5 tbsp vegetable oil
2 tsp mustard seeds
1 tsp fenugreek seeds
3 fresh green chillies, deseeded and thinly sliced
1 handful curry leaves
2 thumb-sized pieces of fresh ginger, peeled and coarsely grated
3 onions, peeled and chopped
1 tsp chilli powder
1 tsp turmeric
6 tomatoes, chopped
1x400ml/14fl oz tin coconut milk
For the fish version:
4x225g/8oz fresh haddock fillets, skinned and pin-boned
1 knob tamarind paste or 1 tsp tamarind syrup
1 large handful baby spinach (optional)
1 good handful fresh coriander, chopped (optional)
For the chicken version:
4 chicken breasts, sliced into 1cm/ ½ in strips
1 tbsp coriander seeds, crushed
For the vegetarian version:
800g/1¾lb mixed vegetables, chopped (potatoes, courgettes, peppers, onions, sweet potatoes, spinach, chard, cauliflower, lentils, beans – use your imagination)
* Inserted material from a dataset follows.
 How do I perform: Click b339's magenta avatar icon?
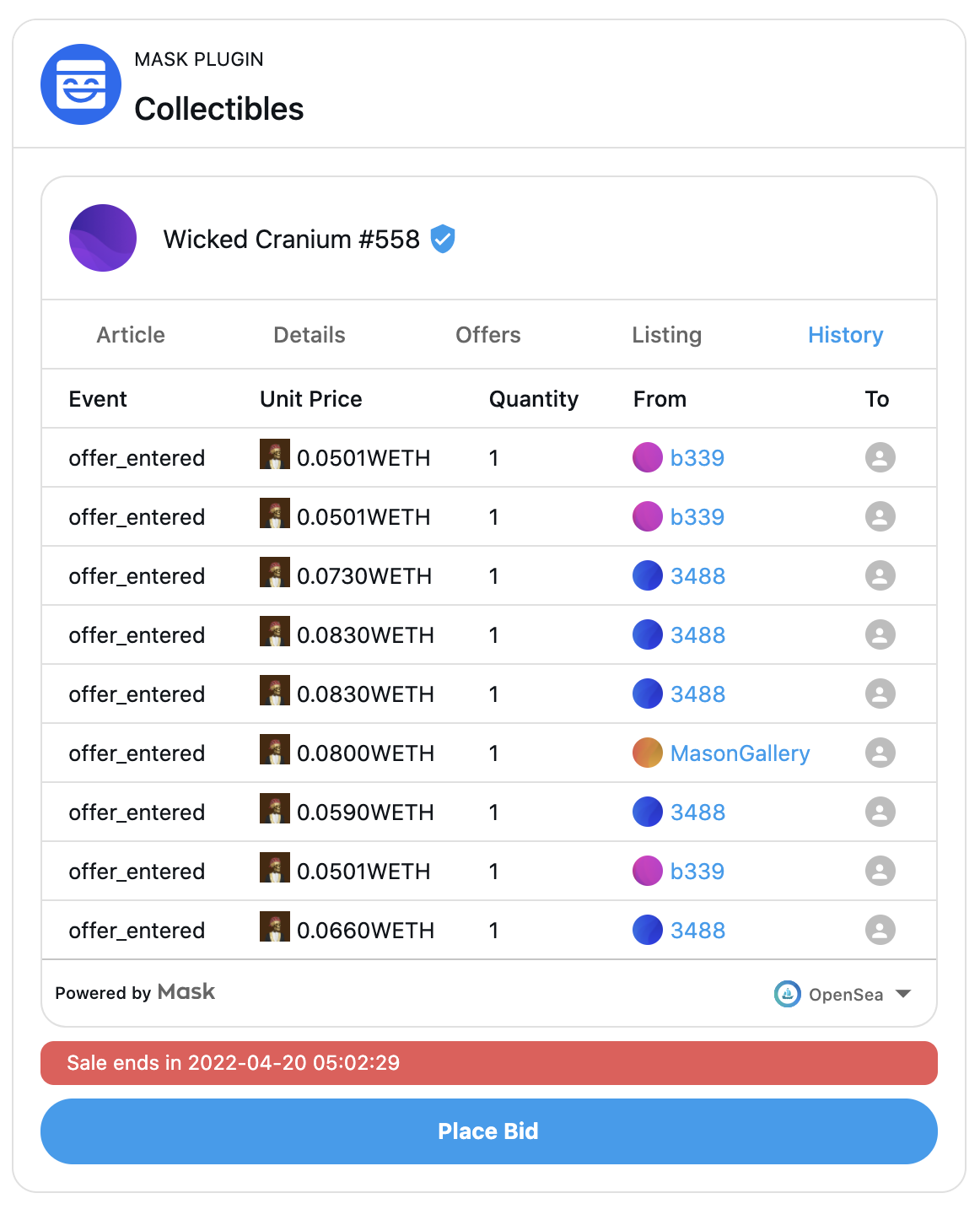[647, 457]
1. Heat the oil in a pan, and when hot add the mustard seeds. Wait for them to pop, then add the fenugreek seeds, fresh green chillies, curry leaves and ginger, Stir and fry for a few minutes.
2. Using a food processor, chop the onions and add to the same pan. Continue to cook for five minutes until the onion is light brown and soft, then add the chilli powder and turmeric.
3. Using the same food processor, pulse the tomatoes and add these to the pan. Cook for a couple of minutes then add one or two wine glasses of water and the coconut milk. Simmer for about five minutes until it has the consistency of double cream, then season carefully with salt.
4. Take this sauce as a base. To make the fish curry, add the fish and tamarind to the sauce and simmer for six minutes. Feel free to add some baby spinach and chopped coriander at the end of the cooking time.
5. For the chicken version, stir-fry the chicken strips and coriander seeds until lightly coloured, then add to your sauce and simmer for 10 minutes.
6. For the vegetarian version, simply add all your veg to the sauce at the beginning when you add your onions. Continue to cook as normal and simmer until tender.